» **Quoted text**
= = = = =

Economies of Scale and Diminishing Marginal Return

In summary, economies of scale and specialization of labor have led to economic efficiencies in recent years, with improvements in finance, manufacturing, and science making Malthus's warnings seem implausible. However, as the supply of labor increases, there may be a synergistic effect on productivity that overcomes the law of diminishing returns. Nevertheless, as corporations become larger and more complex, they become harder to manage and hinder flexibility in the economy. The outdated educational model and increasing costs of living in densely populated urban areas also contribute to diminishing marginal returns. To counter this, it is necessary to rethink economic systems such as corporate government, education, housing, and transportation. The social problems of anomie and alienation resulting from increasing complexity and separation in supply chains
  • #1
John Creighto
495
2
Much recent economic efficiencies have come from economies of scale and specialization of labour.

Some 19th-century economists[who?] believed that improvements in finance, manufacturing and science rendered some of Malthus's warnings implausible. They had in mind the division and specialization of labour, increased capital investment, and increased productivity of the land due to the introduction of science into agriculture (note the experiments of Justus Liebig and of Sir John Bennet Lawes). Even in the absence of improvement in technology or of increase of capital equipment, an increased supply of labour may have a synergistic effect on productivity that overcomes the law of diminishing returns. As American land-economist Henry George observed with characteristic piquancy in dismissing Malthus: "Both the jayhawk and the man eat chickens; but the more jayhawks, the fewer chickens, while the more men, the more chickens." In the 20th century, those who regarded Malthus as a failed prophet of doom included an editor of Nature, John Maddox.[57]
http://en.wikipedia.org/wiki/Thomas_Robert_Malthus

but at what point is there diminishing marginal return. The more people we have the more tasks can be broken down into smaller and smaller units. Engineering goes from becoming a craft to an intellectual production job by automating it though work processes. This drains the creativity out of engineering until it becomes a soulless cog in the corporate machine. But the corporate machine is an artifact of the past. The more complex the work process become and the interfaces between disciplines there are, the more disconnected the people at the top become with what people do on the ground floor.

= = = = =

» **Entries shown**
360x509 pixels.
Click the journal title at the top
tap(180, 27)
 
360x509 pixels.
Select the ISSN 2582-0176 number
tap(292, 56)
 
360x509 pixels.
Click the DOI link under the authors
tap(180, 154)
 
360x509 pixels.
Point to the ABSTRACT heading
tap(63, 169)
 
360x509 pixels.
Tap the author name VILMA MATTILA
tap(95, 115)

= = = = =

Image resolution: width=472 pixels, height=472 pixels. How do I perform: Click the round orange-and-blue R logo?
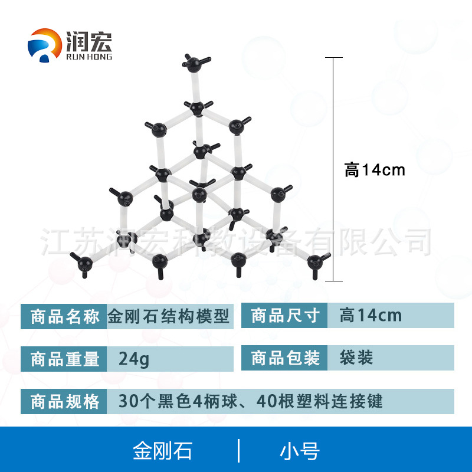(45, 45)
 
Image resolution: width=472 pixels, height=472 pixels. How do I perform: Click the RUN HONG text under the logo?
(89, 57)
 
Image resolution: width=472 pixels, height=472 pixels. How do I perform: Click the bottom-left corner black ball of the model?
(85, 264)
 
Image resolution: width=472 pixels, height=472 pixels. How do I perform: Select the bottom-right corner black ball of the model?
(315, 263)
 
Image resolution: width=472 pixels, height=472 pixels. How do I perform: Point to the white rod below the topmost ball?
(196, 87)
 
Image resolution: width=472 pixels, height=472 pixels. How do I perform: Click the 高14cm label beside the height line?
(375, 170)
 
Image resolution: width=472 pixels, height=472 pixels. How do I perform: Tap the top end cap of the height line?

= = = = =

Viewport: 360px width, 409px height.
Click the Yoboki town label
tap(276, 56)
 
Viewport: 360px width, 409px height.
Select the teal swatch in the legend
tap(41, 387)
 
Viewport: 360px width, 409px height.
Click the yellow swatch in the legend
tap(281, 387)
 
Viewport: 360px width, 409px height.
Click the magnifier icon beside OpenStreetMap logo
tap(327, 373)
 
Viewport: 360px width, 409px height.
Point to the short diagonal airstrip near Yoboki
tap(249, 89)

= = = = =

» **Request A**
How would this sentence from the text on economies of scale read in Spanish: "Even in the absence of improvement in technology or of increase of capital equipment, an increased supply of labour may have a synergistic effect on productivity that overcomes the law of diminishing returns."?
» **Request B**
What might come next in the text on economies of scale and diminishing marginal return? Write a continuation picking up after its final sentence.

» **Exercise result A**
Incluso en ausencia de mejoras tecnológicas o de un aumento del equipo de capital, una mayor oferta de mano de obra puede tener un efecto sinérgico sobre la productividad que supere la ley de los rendimientos decrecientes.

» **Exercise result B**
When corporations become too large, the job of the person at the top becomes less and less about making specific business and design decisions and becomes more about managing the culture which fosters the success of the company. A corporation becomes a cultural entity who's success is dependent upon not only the fundamentals of it's business but also on how well the corporate culture adapts to the technical and market realities. When this culture fails to promote good decisions the corporation fails and some times with drastic consequences that extend well beyond the company itself.

Corporate cultures are directed from the top down but at each level, from management to the ground floor their is further direction and a unique response. These responses aren't always positive. All companies have a cultural momentum and trying to change company culture to quickly can foster negative attitudes which will hinder the success of the company. Hence, to some extent corporations are inflexible and slow to adapt.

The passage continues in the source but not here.